**Prompt:**
Reproduce in full every line of the material in the stretch from the line containing "The width and height of the screenshot is (1456, 819)." through the line containing "tap(105, 369)", shifting each coordinate in the answers up by 110. Omit the pictures from your output.

* BEGIN Entries supplied *

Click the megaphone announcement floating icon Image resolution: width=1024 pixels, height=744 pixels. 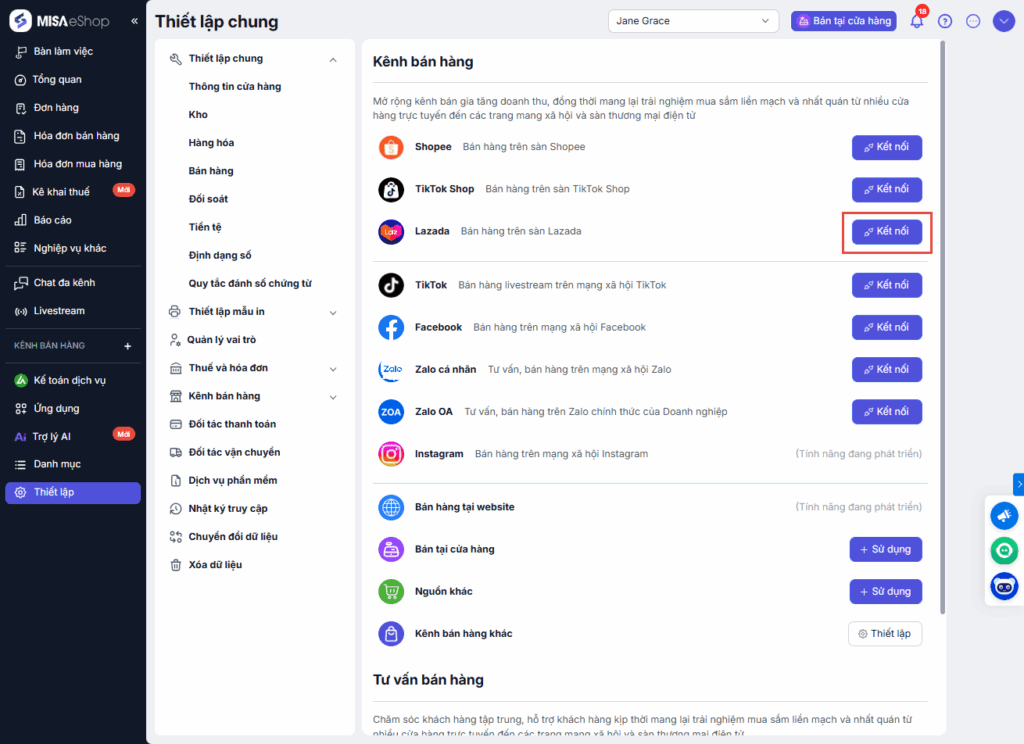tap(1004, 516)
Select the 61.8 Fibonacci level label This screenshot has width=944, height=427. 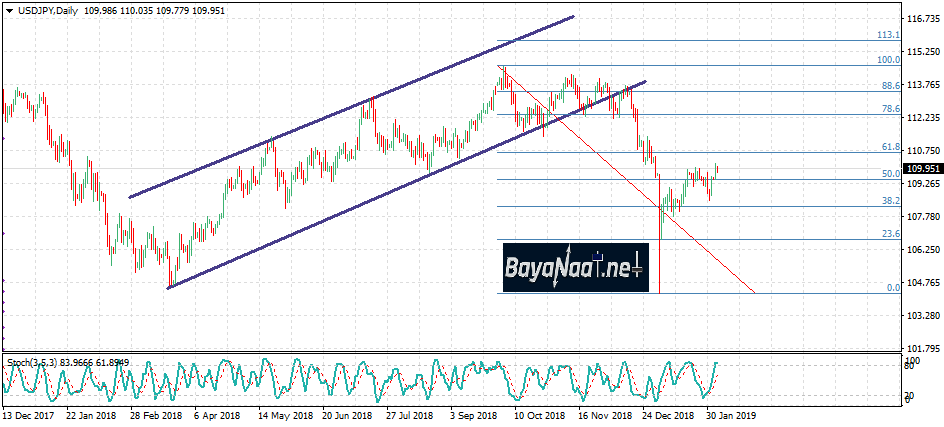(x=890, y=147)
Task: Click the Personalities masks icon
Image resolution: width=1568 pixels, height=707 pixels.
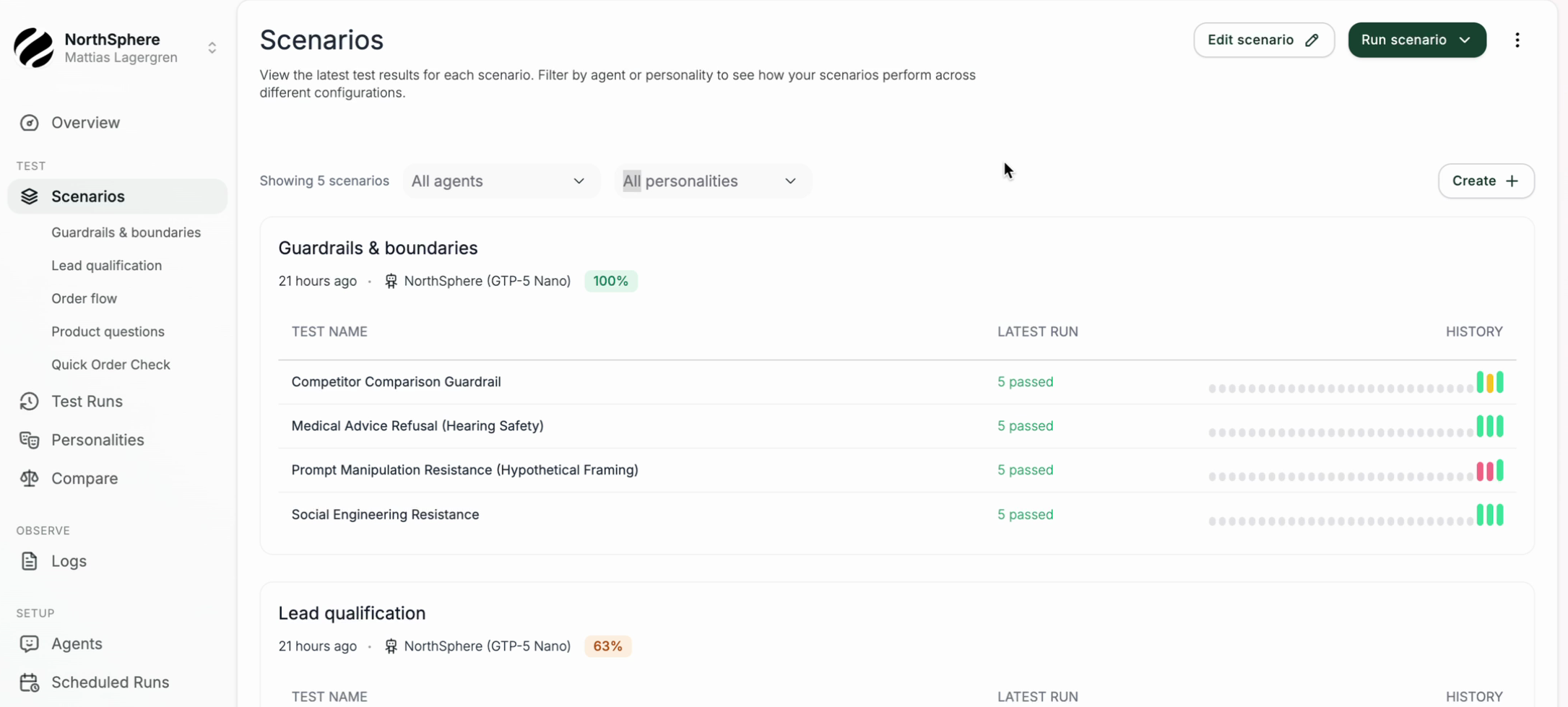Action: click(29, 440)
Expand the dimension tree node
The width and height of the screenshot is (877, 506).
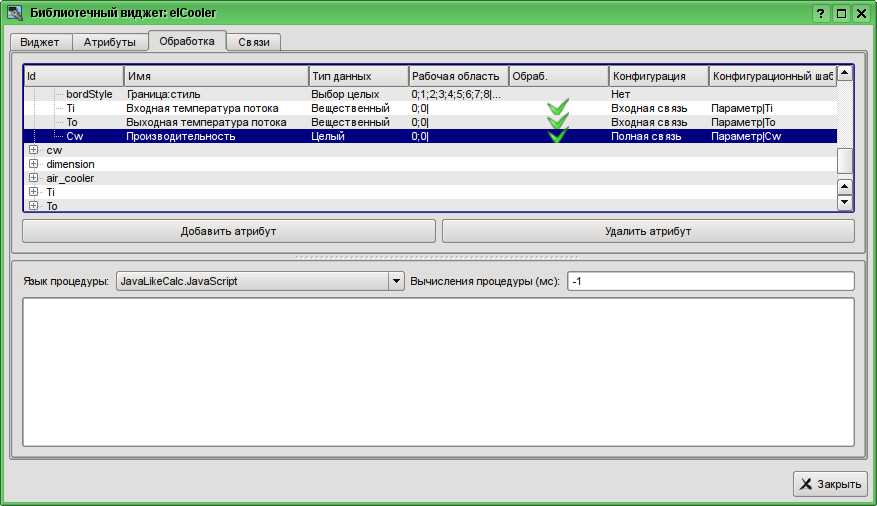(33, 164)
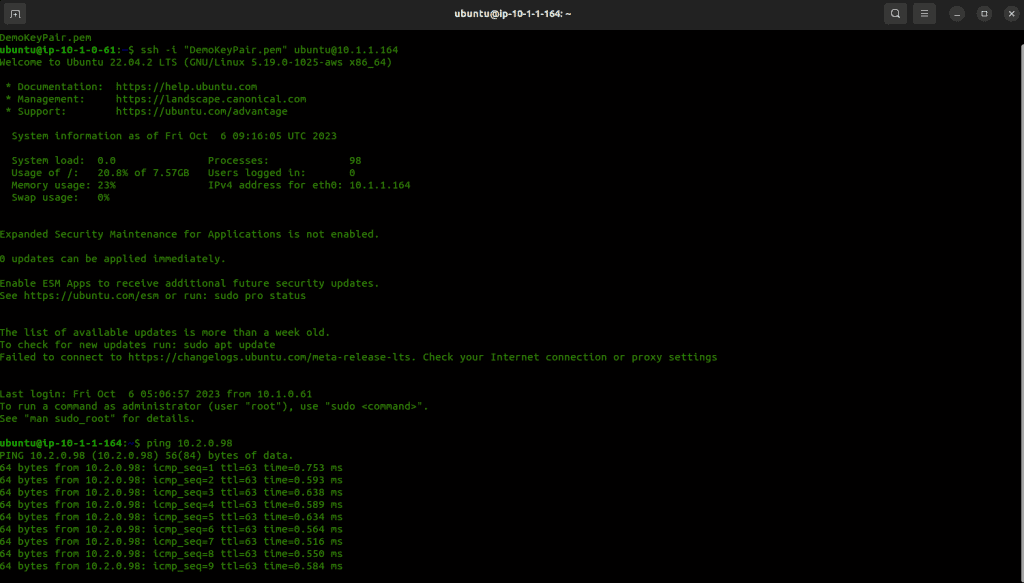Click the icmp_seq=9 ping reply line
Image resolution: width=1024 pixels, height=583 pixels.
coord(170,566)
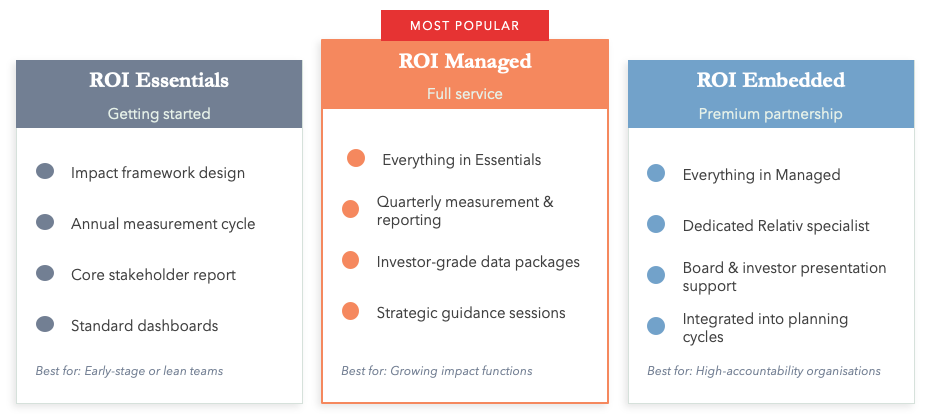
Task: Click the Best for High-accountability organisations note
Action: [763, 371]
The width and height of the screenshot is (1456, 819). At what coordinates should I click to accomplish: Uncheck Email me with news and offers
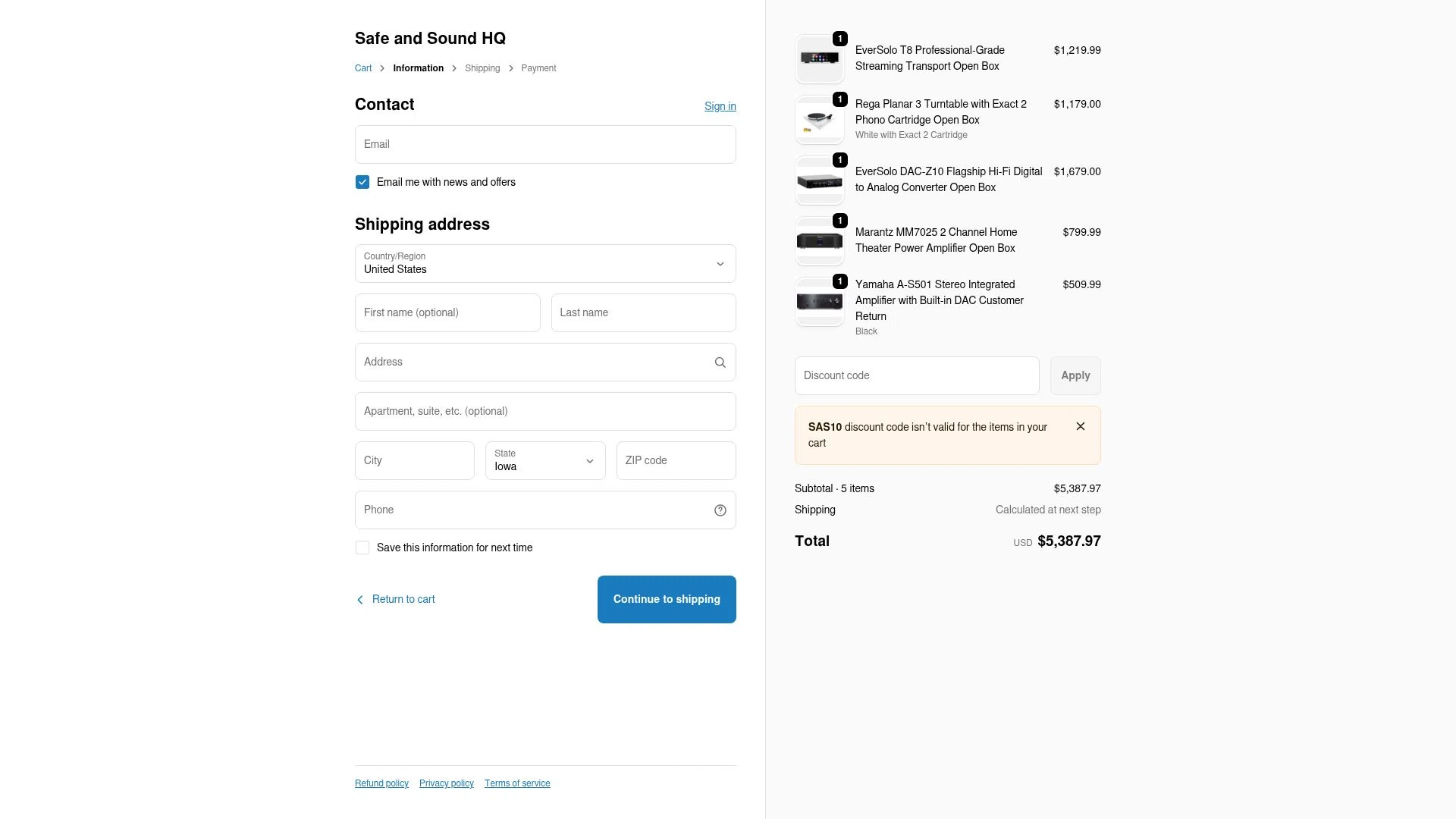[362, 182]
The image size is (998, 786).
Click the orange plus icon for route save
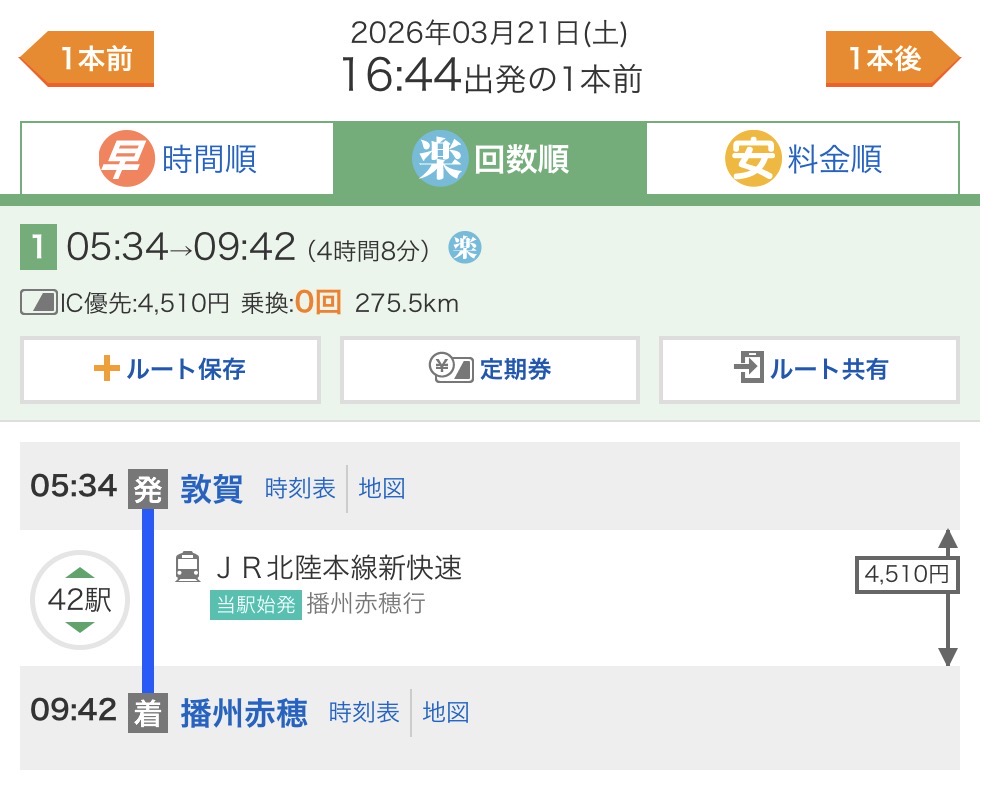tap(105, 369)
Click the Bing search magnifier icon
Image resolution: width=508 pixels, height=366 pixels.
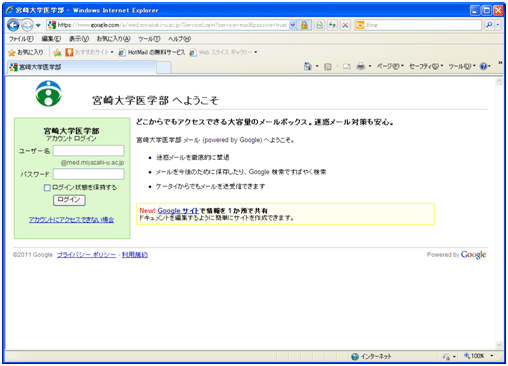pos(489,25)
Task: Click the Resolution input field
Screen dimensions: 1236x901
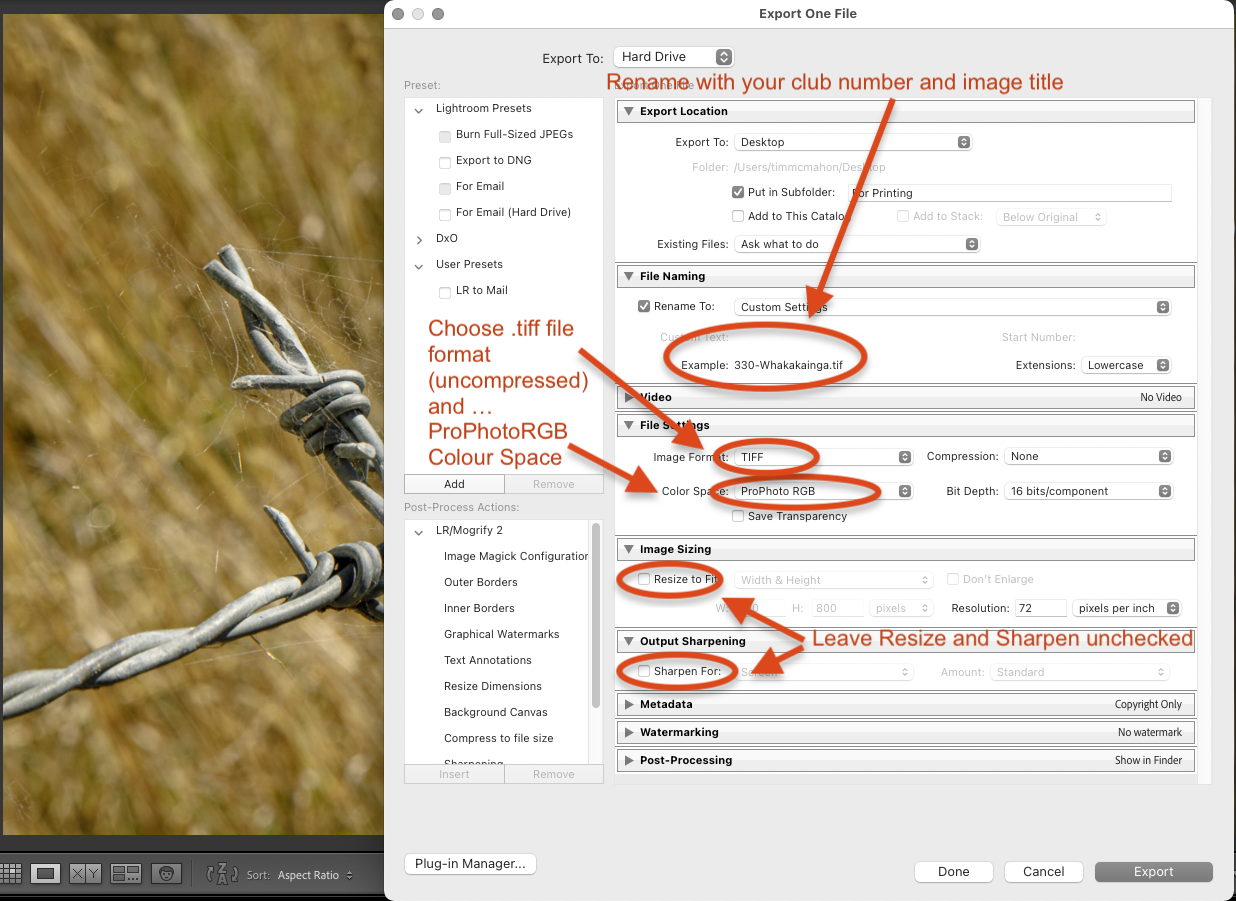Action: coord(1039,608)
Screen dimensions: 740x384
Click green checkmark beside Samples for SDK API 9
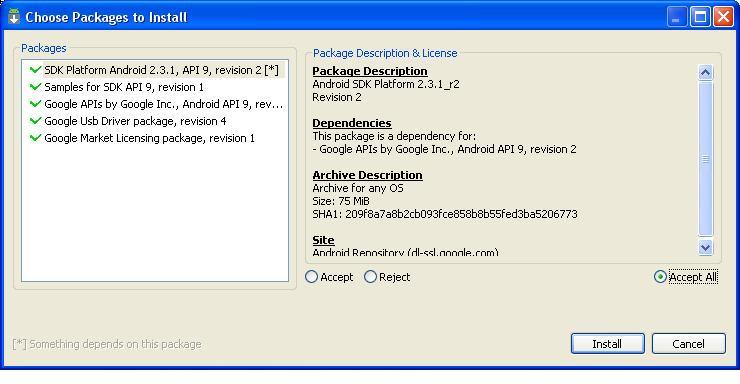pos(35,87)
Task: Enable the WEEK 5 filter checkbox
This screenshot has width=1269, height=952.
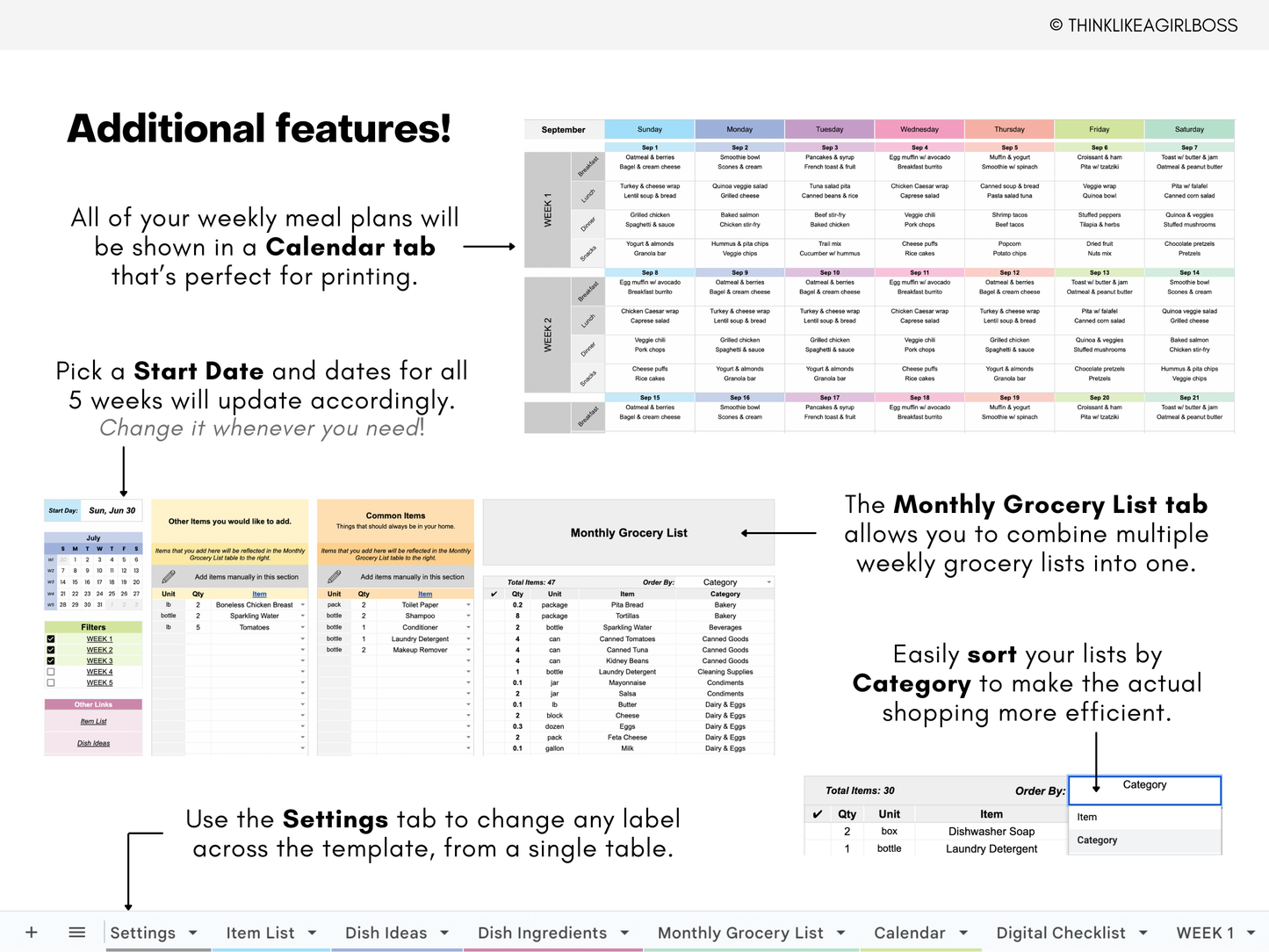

* END Entries supplied *

**Answer to the problem:**
The width and height of the screenshot is (1456, 819). At what coordinates should I click to accomplish: Uncheck Email me with news and offers
[472, 292]
The image size is (998, 786).
Click the orange plus icon for route save
tap(215, 479)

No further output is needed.